YOUR INSTRUCTIONS: The job is to find each line of the records below that includes the word "computer" and copy it.

Stored data
◇ ◇ ◇ ◇ ◇ ◇ ◇

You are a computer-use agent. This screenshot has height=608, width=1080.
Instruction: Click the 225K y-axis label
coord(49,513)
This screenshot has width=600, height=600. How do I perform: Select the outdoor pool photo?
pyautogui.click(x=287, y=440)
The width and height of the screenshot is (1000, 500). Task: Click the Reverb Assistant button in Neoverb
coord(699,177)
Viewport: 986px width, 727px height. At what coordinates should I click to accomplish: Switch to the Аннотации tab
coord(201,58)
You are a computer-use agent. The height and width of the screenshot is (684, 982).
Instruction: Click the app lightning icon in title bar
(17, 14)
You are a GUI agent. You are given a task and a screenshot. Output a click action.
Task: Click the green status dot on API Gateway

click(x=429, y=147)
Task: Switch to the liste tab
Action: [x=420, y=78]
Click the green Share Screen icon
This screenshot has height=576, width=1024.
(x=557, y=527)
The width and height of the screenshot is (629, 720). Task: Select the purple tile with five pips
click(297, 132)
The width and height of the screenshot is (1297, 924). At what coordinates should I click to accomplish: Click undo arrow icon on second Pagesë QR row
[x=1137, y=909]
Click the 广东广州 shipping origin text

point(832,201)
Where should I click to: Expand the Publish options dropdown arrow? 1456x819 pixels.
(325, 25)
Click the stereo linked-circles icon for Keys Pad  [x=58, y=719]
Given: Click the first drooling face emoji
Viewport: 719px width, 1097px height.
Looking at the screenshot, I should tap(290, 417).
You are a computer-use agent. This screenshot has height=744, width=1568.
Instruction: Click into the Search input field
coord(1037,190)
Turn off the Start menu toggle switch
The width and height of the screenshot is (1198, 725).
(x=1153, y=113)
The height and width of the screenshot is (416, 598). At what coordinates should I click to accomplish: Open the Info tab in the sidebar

◇ ◇ ◇ ◇ ◇ ◇ ◇

RESULT:
You are a computer-use agent. This screenshot has height=608, width=1080.
You are a computer-use agent. The height and width of the screenshot is (684, 982).
You are a computer-use agent. This screenshot has height=744, width=1568.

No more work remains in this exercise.